В «родную» камеру он вернулся уже в весёлом, приподнятом настроении: три года – это не десять лет без права переписки. Всю первую ночь после суда он не спал и думал, строил планы на будущее, заглядывал в глубины своей таинственной души, искал то слабое место, которое допустило в его жизнь наркотики. Он скрупулёзно анализировал причины, выискивая своего врага, с которым ему ещё придётся сражаться.
Он вспоминал своих стареющих родителей, дивился их терпению и их силе духа. Как он был благодарен им за их любовь, за мужество и силу их прощения! Они любят его таким, какой он есть, со всеми его недостатками. Он молился за них, за их здоровье, за их долголетие и счастье. Он чувствовал какую-то неразрывную связь между ними и собой, и через этот невидимый портал посылал им свои переживания и добрые чувства… И они отвечали ему: «Держись, сынок. Мы с тобой».
Из областного суда пришло утверждение приговора, и Арбалет стал ожидать со дня на день свой этап. На суде ему вменили также 62-ю статью о наркотической зависимости, режим строгий. Лагерь строгого режима для наркозависимых далеко от дома: на Кузбассе, в городе Ленинск-Кузнецкий.

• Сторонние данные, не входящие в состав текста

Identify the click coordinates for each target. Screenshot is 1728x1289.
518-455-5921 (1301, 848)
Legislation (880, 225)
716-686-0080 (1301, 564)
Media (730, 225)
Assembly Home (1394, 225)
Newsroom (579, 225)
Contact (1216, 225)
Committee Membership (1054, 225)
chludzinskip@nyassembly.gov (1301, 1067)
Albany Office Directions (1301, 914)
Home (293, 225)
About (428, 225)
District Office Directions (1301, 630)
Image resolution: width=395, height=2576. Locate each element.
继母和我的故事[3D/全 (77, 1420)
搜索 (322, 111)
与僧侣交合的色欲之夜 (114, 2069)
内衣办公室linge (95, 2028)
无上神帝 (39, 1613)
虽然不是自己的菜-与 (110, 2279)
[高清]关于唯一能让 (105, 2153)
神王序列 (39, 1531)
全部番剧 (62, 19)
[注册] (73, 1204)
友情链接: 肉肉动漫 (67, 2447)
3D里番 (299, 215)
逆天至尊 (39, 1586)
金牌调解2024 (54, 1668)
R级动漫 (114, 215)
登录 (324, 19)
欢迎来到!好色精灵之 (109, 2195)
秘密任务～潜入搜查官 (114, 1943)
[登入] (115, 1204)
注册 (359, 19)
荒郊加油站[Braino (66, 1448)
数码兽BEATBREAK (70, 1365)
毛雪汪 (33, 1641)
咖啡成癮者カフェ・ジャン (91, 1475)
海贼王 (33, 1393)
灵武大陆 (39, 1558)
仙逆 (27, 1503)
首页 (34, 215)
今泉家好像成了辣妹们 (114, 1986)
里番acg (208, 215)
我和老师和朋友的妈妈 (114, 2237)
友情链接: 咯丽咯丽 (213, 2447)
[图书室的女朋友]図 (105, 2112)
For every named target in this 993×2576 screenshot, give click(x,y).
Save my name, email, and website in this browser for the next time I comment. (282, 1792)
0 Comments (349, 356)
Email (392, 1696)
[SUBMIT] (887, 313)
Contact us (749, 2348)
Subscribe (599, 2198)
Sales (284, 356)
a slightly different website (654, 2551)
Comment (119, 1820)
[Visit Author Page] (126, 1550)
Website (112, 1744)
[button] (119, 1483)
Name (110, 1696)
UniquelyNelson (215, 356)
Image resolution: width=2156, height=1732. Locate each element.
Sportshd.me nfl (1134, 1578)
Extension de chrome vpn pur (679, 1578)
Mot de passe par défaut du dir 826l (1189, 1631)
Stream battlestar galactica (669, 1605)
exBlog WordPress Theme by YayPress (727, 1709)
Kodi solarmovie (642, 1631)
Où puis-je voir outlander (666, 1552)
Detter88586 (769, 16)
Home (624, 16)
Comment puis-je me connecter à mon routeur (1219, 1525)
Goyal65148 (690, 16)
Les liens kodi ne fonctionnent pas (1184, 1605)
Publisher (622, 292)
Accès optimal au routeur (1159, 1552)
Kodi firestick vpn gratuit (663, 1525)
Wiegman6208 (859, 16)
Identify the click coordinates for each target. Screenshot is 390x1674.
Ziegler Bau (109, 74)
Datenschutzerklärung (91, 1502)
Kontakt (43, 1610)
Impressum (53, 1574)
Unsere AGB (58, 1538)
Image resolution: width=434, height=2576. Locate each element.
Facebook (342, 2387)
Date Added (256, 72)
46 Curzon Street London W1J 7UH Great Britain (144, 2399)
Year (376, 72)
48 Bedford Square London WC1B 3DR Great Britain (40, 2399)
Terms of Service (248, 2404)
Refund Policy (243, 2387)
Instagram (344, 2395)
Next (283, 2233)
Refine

Вот туда Арбалет и ждал этапа. Опять поедет познавать мир, но уже в восточном от родного Урала направлении. Жаль только, что он выбрал не самую светлую сторону этого мира, а самую тёмную и жестокую. Но люди живут везде. Арбалет и не расстраивался: найду своих.
Все находятся на своих местах и своими мыслями создают свой мир. В своё время и он построил свой, жестокий и грязный, наркотический мир. Мир боли и страданий, мир, уходящий во тьму. Но у него – свой путь. Главным было то, что он верил, что всё пройдёт, всё познает и найдёт ускользающую от него, но спасительную Истину. Может быть, он и пришёл в этот мир для того, чтобы найти сокрытую от людей, завалявшуюся где-то в придорожной грязи жемчужину. Порой ему казалось, что ещё немного, и вот-вот ему всё откроется…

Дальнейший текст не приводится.